Why Major Global Companies Are Adopting Voice AI Strategies

It’s no secret, the largest companies in the world today are the biggest players in voice technology. Amazon, Google, and Microsoft have each invested billions of dollars into speech recognition and NLU technology and they aren’t the only big investors in this space.

What isn’t generally understood and is rarely discussed by analysts, is the motivations behind these big investments. The motivations are often misinterpreted, and the big picture can be easily lost or misunderstood. For example, the Voice Assistant in smart speakers is often viewed as a play to grow sales model in consumer electronics. That may be true for Apple or Sonos, but it certainly isn’t the motivation for Amazon or Google. Amazon speakers get priced close to cost on Prime days and with returns and shipping factored in they likely lose money just to build market share.

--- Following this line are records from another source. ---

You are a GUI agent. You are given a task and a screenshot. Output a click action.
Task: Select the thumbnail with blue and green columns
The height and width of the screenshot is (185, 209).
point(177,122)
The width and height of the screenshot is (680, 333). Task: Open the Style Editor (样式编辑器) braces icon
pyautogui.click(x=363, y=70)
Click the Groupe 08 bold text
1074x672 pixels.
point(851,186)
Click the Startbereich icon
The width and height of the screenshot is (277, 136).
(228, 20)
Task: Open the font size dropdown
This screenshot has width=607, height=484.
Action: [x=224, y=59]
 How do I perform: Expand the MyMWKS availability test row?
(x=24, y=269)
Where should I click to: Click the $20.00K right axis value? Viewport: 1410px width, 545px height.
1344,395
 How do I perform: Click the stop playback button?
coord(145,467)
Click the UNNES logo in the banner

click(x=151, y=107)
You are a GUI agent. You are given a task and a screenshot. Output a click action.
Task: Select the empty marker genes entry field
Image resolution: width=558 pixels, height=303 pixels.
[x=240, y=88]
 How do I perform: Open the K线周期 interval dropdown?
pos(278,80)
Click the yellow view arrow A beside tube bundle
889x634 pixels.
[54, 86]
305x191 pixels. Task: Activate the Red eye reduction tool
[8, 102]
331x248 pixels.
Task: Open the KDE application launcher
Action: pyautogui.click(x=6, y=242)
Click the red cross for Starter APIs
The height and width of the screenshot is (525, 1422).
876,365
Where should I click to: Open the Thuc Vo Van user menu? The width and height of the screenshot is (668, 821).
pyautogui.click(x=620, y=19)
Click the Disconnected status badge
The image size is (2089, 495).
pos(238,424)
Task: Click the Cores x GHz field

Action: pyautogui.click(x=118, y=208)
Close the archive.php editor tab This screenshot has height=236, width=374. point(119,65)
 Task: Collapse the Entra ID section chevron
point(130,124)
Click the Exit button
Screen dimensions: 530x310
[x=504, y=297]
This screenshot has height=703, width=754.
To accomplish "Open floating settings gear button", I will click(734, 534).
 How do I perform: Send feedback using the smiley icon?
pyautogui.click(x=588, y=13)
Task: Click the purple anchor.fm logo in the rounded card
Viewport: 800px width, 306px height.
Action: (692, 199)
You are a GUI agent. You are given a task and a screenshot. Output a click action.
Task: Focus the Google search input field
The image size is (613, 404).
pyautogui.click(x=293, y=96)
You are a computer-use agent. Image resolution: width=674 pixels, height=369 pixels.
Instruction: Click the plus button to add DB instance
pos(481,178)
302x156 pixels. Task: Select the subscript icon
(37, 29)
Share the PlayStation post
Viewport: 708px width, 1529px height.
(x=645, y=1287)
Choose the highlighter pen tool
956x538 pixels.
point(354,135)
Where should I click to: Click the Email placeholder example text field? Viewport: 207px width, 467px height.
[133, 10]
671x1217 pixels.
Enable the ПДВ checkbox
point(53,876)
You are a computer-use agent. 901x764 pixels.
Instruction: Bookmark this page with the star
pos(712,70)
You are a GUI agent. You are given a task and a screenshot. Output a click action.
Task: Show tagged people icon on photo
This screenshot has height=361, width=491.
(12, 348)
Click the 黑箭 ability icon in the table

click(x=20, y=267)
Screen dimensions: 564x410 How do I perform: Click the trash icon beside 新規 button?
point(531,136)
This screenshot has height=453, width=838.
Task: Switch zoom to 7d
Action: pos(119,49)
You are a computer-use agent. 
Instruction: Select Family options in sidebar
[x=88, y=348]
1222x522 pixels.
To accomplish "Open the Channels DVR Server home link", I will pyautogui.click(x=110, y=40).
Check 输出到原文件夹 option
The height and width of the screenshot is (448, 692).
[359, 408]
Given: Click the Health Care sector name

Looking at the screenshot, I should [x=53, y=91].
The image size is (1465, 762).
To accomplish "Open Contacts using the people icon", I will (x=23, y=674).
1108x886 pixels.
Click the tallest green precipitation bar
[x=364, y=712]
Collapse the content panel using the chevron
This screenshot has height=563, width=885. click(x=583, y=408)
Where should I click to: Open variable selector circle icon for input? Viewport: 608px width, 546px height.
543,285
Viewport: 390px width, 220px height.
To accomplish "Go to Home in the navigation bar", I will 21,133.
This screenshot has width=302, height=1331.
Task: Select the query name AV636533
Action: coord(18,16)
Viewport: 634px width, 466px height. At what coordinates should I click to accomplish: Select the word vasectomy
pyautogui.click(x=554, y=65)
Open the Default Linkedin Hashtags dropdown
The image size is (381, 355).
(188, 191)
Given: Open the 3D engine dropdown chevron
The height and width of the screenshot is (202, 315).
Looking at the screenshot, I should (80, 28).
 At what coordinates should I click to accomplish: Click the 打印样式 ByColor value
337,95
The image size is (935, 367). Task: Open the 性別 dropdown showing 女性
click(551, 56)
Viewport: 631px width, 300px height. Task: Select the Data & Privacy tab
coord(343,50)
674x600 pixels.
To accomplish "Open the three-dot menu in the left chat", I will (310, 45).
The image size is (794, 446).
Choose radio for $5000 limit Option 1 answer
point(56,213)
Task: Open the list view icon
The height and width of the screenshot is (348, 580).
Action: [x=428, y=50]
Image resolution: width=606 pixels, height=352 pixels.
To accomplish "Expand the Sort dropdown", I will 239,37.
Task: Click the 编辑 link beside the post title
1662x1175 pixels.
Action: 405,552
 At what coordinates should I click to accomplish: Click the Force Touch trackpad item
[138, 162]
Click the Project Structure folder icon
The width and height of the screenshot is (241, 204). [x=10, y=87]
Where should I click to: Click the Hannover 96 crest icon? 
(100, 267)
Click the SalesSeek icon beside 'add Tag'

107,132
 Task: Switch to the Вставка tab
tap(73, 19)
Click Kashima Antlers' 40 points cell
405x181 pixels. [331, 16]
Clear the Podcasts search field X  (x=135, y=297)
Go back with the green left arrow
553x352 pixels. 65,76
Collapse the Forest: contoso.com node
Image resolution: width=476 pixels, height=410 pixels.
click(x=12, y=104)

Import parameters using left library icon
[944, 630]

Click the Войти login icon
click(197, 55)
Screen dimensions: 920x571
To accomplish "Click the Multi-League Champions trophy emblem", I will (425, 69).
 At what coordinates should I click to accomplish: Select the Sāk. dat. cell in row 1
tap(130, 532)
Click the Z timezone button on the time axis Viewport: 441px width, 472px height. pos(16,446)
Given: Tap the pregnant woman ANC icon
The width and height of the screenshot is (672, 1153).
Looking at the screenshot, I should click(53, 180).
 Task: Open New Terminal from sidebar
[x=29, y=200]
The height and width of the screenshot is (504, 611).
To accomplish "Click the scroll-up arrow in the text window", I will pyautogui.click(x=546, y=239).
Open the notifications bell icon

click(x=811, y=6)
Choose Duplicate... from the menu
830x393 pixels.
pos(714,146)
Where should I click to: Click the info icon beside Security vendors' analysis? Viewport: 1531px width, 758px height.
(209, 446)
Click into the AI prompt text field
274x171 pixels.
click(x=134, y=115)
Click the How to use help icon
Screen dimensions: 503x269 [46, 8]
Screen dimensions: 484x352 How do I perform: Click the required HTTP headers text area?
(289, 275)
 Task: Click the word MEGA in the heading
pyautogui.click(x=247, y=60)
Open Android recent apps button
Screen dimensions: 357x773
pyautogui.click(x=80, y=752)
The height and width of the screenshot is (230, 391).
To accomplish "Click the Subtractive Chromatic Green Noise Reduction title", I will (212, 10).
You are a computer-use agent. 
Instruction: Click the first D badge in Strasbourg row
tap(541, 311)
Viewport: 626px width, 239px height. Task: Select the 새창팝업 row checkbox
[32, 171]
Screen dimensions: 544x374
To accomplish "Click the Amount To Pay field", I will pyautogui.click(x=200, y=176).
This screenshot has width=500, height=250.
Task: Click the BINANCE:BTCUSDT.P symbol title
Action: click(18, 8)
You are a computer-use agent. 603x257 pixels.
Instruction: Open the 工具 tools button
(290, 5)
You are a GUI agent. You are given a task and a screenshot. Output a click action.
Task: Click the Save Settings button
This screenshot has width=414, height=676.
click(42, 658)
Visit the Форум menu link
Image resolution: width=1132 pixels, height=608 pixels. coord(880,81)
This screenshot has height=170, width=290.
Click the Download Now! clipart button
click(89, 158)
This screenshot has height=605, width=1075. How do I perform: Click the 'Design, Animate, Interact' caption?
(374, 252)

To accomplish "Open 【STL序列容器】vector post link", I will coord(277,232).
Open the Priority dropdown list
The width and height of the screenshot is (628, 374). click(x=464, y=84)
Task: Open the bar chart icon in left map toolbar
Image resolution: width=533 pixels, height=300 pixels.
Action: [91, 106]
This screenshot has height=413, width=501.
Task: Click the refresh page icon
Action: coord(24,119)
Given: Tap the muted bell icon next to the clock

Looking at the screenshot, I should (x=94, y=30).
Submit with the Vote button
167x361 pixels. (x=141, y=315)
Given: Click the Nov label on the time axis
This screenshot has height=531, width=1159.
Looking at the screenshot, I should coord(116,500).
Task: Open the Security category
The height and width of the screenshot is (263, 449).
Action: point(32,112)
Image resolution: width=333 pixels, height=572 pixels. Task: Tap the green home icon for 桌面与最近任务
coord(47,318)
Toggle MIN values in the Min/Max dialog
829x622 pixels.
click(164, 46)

I’ve looked at the 10 biggest players in voice AI today and have a pretty good idea of what the driving force is for most of these major investments in voice technologies, NLU, and even AI in general. And let me clearly state that although my company Sensory has non-disclosure agreements in place with pretty much every company mentioned here, I am not sharing any confidential information. I am simply sharing my educated guesses based on public information and common industry knowledge. Some of what I say may seem obvious, some will disagree with my opinions. What I think everyone will find interesting is the large variance in motivations driving the growth of voice and speech technology-related investments. My methodology is simple…I look at their core businesses and how they are using voice to enhance those basic business models.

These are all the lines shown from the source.